Nas últimas décadas, a ciência conseguiu importantes avanços na pesquisa básica, aquela que ocorre nas bancadas dos laboratórios. Esses progressos, no entanto, não se traduziram em grandes benefícios, conforme se imaginava, em particular para os pacientes com câncer.
Hoje já podemos realizar o
sequenciamento genético de todo o DNA humano, analisar células
individualmente, desvendar o complexo funcionamento do sistema de defesa
do corpo e identificar as principais proteínas responsáveis pela
sobrevivência das células tumorais. Era de se esperar, então, que
tivéssemos alcançado melhorias mais expressivas em prevenção e
tratamento dos tumores.
O período de desenvolvimento de uma
droga, que contempla desde a sua descoberta até o uso na clínica,
variava entre 15 e 20 anos. Hoje, em muitos casos, esse período já caiu
pela metade. Com isso, muitos pacientes já podem se beneficiar dessas
novas drogas em estudos clínicos antes de sua aprovação. Mas esse
cenário não se repete no Brasil.
A morosidade na aprovação de estudos
inviabiliza que o país participe de pesquisas que dariam acesso aos
pacientes a tratamentos que poderiam permitir a cura, maior sobrevida ou
qualidade de vida.
Muitas vezes os responsáveis pela
pesquisa nem sequer contemplam os centros nacionais para participar de
estudos globais pelo simples fato de que esses estudos competitivos
terminariam antes de serem iniciados no Brasil.
No centro do problema está o
requerimento de aprovação pela Conep (Comissão Nacional de Ética em
Pesquisa), bem como a admissão pelos comitês de ética em hospitais e
universidades. Esse processo duplica a necessidade de aprovação ética e,
assim, deixa o Brasil de fora de importantes inovações terapêuticas,
tornando-o um mero importador de informações científicas.
Outro ponto é que os pacientes que já
não respondem mais aos tratamentos convencionais perdem a chance de ter
acesso aos medicamentos mais inovadores, que poderiam fazer uma
diferença significativa no prognóstico. Portadores de tumores muito
agressivos, cujas respostas aos tratamentos existentes são baixas,
poderiam se beneficiar de medicamentos promissores.
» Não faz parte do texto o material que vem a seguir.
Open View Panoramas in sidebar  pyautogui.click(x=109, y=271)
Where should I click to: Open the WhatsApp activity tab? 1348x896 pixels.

Por falta de acesso aos protocolos
clínicos, perdemos a chance de aprender novas possibilidades
terapêuticas, prejudicando a formação e atualização do profissional. A
falta de experiência se aplica também ao conhecimento científico, uma
vez que o médico deixa de ter acesso aos novos dados, que poderiam levar
à geração de novas ideias, novas soluções para quadros clínicos hoje
sem resposta.
A própria experiência administrativa na
organização de estudos desse porte no Brasil acaba sendo perdida por
falta da participação do país em pesquisas globais. Uma consequência
desse cenário é a baixa produção científica clínica.
Para agravar, os entraves burocráticos e
alfandegários na importação de medicamentos e insumos sem priorização
atrasam ainda mais o início de estudos no Brasil.
No afã de se mostrar mais rigorosa em
seus controles, a Conep permitiu que estudos tramitassem às vezes por
mais de ano, impossibilitando o acesso a novas pesquisas clínicas no
Brasil. Este período de análise pela Conep é da ordem de dez vezes o
observado em vários países europeus, por exemplo.
A atuação dessa comissão necessita
urgentemente de uma revisão de comportamento funcional, se quiser
reverter esse cenário. O tempo de todo o processo de aprovação das
pesquisas de protocolos clínicos no Brasil não deveria passar de dois a
três meses. Para isso, basta haver vontade política e uma profunda
reestruturação.
Sociedade e paciente brasileiro merecem mais e o câncer merece ser estudado e tratado de frente.